In the data below, turn the lines starting at the one containing "Given: Select the 1 Yıl time range" and ending at the one containing "pyautogui.click(x=1213, y=205)" into a JSON list of strings, one string per line, leaving out any blank lines.

━━━

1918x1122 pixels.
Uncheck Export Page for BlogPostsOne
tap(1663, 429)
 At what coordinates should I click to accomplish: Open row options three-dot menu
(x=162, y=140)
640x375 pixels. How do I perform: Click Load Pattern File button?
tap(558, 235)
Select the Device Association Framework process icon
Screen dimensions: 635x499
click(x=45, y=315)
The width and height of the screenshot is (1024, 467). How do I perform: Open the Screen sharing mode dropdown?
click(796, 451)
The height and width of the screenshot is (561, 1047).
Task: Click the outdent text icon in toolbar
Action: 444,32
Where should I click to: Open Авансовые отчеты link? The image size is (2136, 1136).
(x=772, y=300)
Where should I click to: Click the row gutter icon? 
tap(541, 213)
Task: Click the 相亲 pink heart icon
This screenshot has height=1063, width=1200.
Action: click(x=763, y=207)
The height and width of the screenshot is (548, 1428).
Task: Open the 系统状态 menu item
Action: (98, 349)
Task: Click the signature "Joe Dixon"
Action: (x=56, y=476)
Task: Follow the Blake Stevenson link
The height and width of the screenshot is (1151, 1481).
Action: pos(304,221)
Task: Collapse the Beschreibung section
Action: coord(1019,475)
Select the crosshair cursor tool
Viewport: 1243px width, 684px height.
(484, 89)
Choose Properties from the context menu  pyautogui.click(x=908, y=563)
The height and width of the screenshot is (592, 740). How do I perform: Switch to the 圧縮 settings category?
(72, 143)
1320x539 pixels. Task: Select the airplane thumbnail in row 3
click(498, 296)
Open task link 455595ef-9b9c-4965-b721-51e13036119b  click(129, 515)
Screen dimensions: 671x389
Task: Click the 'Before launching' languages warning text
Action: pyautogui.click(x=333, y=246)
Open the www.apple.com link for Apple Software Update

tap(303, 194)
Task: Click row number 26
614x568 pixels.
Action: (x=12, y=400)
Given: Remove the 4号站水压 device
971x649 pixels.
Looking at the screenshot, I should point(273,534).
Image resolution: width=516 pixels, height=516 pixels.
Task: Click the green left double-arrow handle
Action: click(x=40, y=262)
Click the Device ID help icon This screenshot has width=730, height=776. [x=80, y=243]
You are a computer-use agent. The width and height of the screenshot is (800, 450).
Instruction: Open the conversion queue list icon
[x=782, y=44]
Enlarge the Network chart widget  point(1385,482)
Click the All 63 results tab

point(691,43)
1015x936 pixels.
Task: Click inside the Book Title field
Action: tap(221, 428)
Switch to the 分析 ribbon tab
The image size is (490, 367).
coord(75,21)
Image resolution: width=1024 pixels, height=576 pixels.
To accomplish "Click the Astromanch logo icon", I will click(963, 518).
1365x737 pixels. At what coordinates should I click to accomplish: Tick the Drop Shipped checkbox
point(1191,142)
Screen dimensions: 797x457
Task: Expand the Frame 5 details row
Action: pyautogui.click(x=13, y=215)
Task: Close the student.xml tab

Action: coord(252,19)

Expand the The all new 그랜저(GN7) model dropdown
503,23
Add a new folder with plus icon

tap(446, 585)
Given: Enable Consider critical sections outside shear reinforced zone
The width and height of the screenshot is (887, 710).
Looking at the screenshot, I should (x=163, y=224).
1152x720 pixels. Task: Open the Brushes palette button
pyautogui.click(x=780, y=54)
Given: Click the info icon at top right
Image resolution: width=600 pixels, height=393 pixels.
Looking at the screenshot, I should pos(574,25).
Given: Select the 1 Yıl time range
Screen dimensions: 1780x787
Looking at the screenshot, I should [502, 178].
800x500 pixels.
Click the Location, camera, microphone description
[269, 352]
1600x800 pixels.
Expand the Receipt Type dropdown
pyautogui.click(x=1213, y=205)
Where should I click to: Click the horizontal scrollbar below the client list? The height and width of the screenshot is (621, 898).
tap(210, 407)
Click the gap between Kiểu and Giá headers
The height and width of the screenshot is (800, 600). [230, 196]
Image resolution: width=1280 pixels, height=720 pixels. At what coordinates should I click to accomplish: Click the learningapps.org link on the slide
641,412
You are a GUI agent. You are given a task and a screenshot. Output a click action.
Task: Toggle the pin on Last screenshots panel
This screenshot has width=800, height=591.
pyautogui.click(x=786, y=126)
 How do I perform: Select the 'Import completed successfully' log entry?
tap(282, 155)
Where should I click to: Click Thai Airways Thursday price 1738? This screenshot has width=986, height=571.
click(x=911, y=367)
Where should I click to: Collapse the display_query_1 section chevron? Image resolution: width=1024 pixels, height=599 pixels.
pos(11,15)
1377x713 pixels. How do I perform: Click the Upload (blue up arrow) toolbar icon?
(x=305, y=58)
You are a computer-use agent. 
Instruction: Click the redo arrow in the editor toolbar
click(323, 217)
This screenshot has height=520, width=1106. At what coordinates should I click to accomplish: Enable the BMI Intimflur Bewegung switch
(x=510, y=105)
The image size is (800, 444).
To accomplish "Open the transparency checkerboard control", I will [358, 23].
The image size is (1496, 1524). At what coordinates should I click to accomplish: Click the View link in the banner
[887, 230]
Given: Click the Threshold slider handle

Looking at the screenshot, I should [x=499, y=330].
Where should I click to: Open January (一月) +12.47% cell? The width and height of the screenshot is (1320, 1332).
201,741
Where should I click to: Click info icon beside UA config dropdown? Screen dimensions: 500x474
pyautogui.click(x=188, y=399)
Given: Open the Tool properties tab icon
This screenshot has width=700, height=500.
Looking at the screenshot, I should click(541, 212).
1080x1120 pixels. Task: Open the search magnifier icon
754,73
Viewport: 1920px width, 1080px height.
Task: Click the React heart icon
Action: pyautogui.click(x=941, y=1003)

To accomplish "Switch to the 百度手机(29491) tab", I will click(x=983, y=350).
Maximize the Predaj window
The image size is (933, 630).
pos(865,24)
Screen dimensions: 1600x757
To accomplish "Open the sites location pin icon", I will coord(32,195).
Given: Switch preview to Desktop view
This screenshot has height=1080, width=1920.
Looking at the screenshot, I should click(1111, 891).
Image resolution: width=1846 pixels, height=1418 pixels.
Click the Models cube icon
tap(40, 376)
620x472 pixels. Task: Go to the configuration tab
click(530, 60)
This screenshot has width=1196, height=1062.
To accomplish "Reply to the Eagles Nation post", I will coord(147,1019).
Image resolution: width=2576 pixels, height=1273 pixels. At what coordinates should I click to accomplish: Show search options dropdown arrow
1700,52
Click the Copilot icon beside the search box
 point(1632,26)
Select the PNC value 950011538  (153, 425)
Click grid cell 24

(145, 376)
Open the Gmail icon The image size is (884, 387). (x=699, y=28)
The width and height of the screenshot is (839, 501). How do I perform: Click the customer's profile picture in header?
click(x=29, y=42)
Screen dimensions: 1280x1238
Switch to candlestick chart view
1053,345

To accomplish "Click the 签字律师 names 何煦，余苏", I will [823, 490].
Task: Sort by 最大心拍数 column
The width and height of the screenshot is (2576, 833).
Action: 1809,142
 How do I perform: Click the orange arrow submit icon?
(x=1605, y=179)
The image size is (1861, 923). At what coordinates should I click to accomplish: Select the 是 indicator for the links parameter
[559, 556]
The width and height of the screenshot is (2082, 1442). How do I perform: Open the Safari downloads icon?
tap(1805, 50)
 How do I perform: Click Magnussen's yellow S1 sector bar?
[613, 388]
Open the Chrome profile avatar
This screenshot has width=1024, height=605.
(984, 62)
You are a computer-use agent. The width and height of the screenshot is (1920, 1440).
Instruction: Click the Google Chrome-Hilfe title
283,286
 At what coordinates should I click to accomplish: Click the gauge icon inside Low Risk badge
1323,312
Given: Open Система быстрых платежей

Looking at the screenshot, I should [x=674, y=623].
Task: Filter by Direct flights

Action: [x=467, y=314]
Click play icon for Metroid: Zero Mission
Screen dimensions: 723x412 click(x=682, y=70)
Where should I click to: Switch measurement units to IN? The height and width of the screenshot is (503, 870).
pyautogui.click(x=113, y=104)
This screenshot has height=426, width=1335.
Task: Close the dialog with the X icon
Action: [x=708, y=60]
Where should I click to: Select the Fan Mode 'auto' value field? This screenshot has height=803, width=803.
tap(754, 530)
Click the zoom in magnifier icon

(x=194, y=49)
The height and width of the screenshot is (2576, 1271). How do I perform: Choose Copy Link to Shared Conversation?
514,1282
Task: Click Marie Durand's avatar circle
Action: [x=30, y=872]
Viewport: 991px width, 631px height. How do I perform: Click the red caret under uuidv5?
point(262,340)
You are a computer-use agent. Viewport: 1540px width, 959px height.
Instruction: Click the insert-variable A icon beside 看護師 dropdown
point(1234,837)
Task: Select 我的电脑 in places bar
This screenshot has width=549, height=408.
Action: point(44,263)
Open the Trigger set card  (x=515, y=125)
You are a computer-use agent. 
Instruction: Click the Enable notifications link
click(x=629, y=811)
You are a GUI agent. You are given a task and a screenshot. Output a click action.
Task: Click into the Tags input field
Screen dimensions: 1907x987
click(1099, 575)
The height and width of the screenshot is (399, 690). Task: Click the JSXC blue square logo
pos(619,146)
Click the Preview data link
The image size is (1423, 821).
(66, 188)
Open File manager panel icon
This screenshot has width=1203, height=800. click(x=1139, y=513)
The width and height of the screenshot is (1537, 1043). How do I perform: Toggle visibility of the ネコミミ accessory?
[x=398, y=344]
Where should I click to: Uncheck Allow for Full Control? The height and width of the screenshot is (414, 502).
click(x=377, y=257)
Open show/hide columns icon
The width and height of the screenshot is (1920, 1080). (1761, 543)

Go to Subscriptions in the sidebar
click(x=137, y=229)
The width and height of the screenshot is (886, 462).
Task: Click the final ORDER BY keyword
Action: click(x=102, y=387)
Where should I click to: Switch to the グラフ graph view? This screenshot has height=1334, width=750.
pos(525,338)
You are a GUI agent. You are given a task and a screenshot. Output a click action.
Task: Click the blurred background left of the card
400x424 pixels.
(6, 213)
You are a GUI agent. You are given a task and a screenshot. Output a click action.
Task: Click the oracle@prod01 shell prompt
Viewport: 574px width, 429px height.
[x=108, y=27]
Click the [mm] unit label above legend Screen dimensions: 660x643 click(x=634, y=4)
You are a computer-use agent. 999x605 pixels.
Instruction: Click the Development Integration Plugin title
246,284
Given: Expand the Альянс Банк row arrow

━━━

FINISHED EXERCISE:
[
  "Given: Select the 1 Yıl time range",
  "Screen dimensions: 1780x787",
  "Looking at the screenshot, I should [502, 178].",
  "800x500 pixels.",
  "Click the Location, camera, microphone description",
  "[269, 352]",
  "1600x800 pixels.",
  "Expand the Receipt Type dropdown",
  "pyautogui.click(x=1213, y=205)"
]